Ohzikar climbed to his feet but then collapsed. "Give me a moment."

"She doesn't have many moments left!" 

Ohzikar grasped at his head. "What do you mean?"

Zyrella took a deep breath and thought about what she should do. What could she do? The White Tigress was already far away. And doing what? Rescuing the Slayer? Sighing with frustration, Zyrella decided that seeing to Ohzikar was more important at the moment. It wasn't as if the Tigress had not given her instructions. 

She explained her failure to him as she removed his helmet and checked his wound. "You probably have a concussion. That's the worst of it, though."

Ohzikar tore a strip of cloth from his under-tunic and wrapped it around his head. Still naked, and shivering from cold and fatigue, Zyrella walked over to the precipice. Through the rain and dark, she couldn't see the river below. She could only it hear it roaring and sloshing. 

Something pricked her senses. She looked about and found Bavadi's qavra lying in the mud near her feet. She made sure there were no active sorceries radiating from it then picked it up. 

"Ohzi, do you think Bavadi really has been duped by Salahn?"

"I can't imagine how. A man can be deceived into killing a good person, but he can't be tricked into torturing children. The Tigress was just trying to confuse him."
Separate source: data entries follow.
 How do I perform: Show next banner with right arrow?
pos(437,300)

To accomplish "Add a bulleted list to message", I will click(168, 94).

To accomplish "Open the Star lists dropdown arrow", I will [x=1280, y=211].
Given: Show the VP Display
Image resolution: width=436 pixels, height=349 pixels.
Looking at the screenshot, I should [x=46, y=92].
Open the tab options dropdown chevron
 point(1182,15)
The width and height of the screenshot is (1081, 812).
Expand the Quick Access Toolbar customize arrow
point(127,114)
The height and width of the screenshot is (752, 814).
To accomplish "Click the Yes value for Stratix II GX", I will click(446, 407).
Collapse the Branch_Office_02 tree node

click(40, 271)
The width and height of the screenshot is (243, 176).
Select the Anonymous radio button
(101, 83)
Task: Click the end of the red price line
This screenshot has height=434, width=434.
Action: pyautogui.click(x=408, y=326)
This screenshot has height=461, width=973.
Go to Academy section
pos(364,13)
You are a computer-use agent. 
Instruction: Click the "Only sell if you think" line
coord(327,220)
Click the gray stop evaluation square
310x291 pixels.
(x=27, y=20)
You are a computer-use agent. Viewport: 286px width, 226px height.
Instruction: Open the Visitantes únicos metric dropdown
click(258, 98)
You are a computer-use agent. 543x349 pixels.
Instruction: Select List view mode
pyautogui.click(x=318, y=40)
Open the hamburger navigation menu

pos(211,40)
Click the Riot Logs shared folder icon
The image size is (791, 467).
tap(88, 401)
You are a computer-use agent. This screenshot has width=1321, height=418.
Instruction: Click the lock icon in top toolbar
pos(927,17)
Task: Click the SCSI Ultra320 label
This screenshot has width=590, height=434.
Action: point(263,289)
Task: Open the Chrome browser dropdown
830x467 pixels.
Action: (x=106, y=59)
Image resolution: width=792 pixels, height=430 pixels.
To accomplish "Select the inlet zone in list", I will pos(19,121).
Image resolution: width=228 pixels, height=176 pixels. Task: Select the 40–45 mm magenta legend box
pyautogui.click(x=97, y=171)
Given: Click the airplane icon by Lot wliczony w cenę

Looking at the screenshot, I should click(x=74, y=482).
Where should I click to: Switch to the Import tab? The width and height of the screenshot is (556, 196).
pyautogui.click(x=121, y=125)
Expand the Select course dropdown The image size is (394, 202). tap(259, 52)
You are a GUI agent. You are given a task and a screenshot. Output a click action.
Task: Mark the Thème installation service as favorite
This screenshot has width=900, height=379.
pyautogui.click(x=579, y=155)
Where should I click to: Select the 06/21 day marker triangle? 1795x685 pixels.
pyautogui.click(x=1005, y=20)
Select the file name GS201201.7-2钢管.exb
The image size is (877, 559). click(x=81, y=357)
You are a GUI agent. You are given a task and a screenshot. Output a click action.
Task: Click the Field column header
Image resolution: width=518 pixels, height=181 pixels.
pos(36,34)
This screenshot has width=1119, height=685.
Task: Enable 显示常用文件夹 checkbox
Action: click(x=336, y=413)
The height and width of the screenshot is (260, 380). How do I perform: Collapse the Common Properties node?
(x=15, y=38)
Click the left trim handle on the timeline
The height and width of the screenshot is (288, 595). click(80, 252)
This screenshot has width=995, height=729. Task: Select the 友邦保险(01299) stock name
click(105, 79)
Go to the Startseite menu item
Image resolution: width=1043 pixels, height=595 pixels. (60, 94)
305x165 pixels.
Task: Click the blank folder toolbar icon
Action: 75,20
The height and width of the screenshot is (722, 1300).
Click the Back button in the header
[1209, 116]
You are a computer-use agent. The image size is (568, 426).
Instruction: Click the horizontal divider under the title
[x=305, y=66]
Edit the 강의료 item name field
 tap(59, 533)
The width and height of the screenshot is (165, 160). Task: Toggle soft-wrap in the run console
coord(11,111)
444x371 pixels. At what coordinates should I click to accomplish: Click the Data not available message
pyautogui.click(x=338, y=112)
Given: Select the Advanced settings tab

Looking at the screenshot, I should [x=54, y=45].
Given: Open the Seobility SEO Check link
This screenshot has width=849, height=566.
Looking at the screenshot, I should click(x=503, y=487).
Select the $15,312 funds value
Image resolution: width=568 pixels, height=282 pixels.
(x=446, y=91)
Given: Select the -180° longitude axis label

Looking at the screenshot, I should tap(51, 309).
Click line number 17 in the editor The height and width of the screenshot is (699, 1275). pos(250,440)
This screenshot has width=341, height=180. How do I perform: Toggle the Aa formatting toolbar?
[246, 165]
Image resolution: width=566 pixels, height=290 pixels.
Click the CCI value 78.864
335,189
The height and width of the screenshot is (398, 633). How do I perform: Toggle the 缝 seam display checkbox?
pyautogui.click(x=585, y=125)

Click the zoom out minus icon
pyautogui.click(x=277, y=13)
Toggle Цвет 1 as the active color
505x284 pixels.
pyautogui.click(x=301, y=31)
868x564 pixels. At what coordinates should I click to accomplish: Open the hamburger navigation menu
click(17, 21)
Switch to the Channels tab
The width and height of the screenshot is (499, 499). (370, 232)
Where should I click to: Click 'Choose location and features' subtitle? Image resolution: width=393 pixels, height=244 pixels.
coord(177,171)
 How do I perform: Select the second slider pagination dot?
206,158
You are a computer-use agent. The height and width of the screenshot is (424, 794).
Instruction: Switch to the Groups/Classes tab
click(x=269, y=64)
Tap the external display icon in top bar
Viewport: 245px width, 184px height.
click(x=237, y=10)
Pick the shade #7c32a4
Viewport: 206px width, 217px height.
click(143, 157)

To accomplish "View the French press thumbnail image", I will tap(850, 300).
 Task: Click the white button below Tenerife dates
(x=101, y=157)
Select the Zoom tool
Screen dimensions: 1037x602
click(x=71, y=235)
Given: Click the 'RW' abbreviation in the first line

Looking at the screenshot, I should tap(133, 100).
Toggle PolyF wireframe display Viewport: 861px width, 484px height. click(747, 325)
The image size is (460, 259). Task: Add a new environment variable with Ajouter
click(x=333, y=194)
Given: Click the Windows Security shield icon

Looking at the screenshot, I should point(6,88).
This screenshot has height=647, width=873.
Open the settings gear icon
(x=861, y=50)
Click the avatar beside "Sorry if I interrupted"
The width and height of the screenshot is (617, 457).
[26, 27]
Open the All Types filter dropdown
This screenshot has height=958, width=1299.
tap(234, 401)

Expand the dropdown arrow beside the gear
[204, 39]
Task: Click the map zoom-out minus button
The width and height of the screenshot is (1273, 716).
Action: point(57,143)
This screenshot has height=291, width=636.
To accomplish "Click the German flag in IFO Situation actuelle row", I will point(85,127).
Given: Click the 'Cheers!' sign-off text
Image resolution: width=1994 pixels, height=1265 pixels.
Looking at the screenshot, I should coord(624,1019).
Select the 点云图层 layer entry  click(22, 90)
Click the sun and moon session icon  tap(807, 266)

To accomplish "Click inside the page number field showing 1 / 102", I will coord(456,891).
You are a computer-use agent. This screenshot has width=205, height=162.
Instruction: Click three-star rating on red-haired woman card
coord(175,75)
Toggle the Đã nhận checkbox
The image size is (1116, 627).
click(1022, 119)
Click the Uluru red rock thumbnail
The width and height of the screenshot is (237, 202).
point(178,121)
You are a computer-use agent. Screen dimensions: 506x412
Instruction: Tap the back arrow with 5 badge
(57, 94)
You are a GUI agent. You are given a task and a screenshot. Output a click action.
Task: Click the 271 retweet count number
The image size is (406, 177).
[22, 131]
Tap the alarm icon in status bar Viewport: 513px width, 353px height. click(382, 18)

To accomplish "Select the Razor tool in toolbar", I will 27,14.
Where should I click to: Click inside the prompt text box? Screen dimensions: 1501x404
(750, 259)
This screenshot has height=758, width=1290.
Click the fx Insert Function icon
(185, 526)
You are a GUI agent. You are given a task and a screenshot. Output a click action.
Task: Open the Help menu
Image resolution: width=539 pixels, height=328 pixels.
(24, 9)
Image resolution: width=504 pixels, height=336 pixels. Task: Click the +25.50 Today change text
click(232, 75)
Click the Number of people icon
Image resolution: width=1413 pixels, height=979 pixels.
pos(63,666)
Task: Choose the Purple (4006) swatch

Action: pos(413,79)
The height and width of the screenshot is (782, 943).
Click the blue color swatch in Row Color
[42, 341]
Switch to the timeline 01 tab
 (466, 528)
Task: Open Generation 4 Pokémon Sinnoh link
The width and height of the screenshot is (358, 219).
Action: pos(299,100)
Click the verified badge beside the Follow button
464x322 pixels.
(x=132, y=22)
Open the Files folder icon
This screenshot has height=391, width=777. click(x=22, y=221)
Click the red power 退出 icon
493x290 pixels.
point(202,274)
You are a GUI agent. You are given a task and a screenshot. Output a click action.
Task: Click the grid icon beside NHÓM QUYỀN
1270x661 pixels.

"Then why did she stop you from killing him?"

Ohzikar shrugged, and Zyrella frowned. She wanted to tell Ohzi how she felt when she looked at Bavadi, but he wouldn't understand. He would think she had lost her mind, that the sorceries had affected her wits. And perhaps they had.

Footsteps crunched toward the gap in the wall. Ohzikar stood, suddenly alert again. "Our comrades—"

"Are dead," said a large palymfar with a battle-axe as he thudded into the courtyard. "And now you will join them." 

Blood stained the man's face, his hands and arms, his slashed burnoose. He spied the qavra in Zyrella's hand, yelled a curse against her, and charged. Zyrella sprinted ahead of Ohzikar, dove, and rolled into the palymfar's feet. The assassin tripped and fell into Ohzikar's thrusting tulwar. Though pierced through the stomach, the palymfar swung his axe. Ohzikar ducked. The blade barely missed his head. As he rose, the palymfar head-butted him. Ohzikar fell back, twisting and dragging his tulwar downward. The sword sliced through the palymfar's intestines. Despite his battle rage, the assassin collapsed and died.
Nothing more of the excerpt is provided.